A forward pistol grip is always a plus, lending stability to the weapon when firing, as it assists with recoil management and site-picture recovery. In the struggle between ‘yes’ forward pistol grip and ‘no’ forward pistol grip, a folding or collapsible pistol grip feature could quell the struggle.

(A decent representative folding forward pistol grip)

Chamfered, flared, or beveled magazine wells are a real plus for combat shooters who require speed during reloads as well as accuracy. The simple fact is trying to align a rectangular-shaped magazine into a rectangular-shaped magazine well quickly requires a relatively precision alignment, one that takes a split-second more time than you might have.

The flared magazine well attachment provides a gentle sloping angle to the bottom of the well to allow for subtle errors in alignment of the magazine to be accepted foregoing the loss of time due to poor alignment. This feature is just as effective for pistols as well as rifle combat shooters.

(An after-market flared magazine well attachment. Note the extended bolt release that allows the shooter to seat the magazine and release the bolt in almost the same movement)

Perhaps you may feel the need for a LASER aim point for your AR. That can be a visible red dot that is aligned with your rifle sight and allows you to hit whatever the light dot is on. It allows you to hit a target even without a sight picture such as firing from the hip. This advantage comes heavily into play when the shooter is restricted from his sight picture by the requirement to wear a protective (gas) mask. Carrying out the tactical scenario even farther, you may want your light dot to be infrared and only visible by Night Observation Devices (NODs).

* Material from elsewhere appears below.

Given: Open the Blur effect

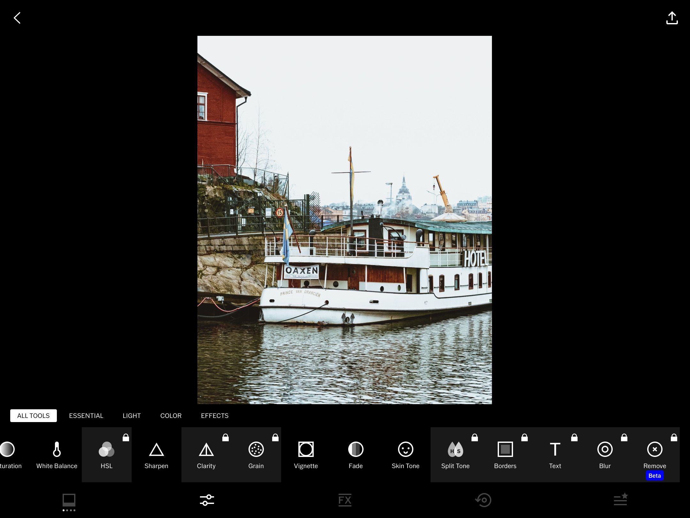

(An odd off-brand, small and very inexpensive visible red dot LASER mounted to a 2.5″ Picatinny segment. A device such as this costs less than .00 w/o rail segment.)

We still need illumination. A strong white light source can always be capped by a snap-on/snap-off filter that renders the light to the Infrared spectrum, so no need for two separate devices. Technology affords us the luxury of going from attaching clumsy flashlights to ARs with pipe clamps, to small LED light devices of very high lumens and elegant mountings.

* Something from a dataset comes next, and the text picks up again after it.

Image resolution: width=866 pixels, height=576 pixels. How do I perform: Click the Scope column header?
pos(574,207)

Subject to the accessories dance is the “need” to not only have all of these target acquisition and fire and control devices, but to also have them located in such a configuration that you can activate them all quickly while firing your weapon. After a while, it might seem like trying to play a piano concerto with one hand. Perhaps some of us would be better off playing the one-handed concerto…

(Not the lowest profile solution today, but a workable illumination choice nonetheless. This lamp uses a high-lumen Halogen bulb for a flood)

It is an observation of mine that the older guys on the assault team seemed to have the slickest ARs; that is, the ones with the fewest gadgets on them. The reason for that is readily debatable, lending itself never to be fully defined. I think my own Delta Team leader summed it up the best I ever heard during yet another “kit argument.” When he was asked to inject his two cents into the debate, he replied, “Let me tell you something, homes… 50 years ago the American Army assaulted Omaha Beach wearing f*cking WOOL!”